## DATA FOR ANALYSIS:
===============

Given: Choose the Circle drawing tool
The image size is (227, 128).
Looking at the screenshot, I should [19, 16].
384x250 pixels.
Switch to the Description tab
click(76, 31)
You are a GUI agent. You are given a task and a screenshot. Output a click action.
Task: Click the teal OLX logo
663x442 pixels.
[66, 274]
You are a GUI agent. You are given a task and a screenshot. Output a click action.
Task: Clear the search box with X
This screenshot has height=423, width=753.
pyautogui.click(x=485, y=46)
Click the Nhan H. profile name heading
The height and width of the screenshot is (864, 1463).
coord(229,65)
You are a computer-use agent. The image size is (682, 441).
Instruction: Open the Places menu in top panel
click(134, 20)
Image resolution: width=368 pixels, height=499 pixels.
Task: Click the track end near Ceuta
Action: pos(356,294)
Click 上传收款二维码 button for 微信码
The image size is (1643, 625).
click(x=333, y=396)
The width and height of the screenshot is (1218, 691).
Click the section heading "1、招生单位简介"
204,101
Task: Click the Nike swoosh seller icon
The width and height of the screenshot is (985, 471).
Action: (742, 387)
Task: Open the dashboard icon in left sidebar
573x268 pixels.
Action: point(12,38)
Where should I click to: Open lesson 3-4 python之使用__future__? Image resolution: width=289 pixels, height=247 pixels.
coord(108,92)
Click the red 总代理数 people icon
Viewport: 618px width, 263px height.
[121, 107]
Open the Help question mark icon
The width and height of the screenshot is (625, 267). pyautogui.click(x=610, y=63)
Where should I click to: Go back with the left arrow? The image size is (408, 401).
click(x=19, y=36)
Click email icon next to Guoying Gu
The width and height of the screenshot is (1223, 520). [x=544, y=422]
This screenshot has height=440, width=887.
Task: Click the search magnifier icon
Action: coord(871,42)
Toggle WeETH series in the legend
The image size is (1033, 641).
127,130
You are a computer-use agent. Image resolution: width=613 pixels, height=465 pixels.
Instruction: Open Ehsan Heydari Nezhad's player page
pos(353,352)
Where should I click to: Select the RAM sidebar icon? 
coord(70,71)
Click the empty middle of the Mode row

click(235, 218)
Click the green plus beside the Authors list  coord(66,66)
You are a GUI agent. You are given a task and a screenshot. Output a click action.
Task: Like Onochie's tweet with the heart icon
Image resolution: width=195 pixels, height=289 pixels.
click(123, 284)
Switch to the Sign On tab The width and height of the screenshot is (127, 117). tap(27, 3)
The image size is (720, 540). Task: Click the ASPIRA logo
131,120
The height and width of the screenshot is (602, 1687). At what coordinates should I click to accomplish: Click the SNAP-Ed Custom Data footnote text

===============

Report back every line of the entries in which "computer" occurs.

## EXPECTED OUTPUT:
You are a computer-use agent. The image size is (682, 441).
You are a computer-use agent. Image resolution: width=613 pixels, height=465 pixels.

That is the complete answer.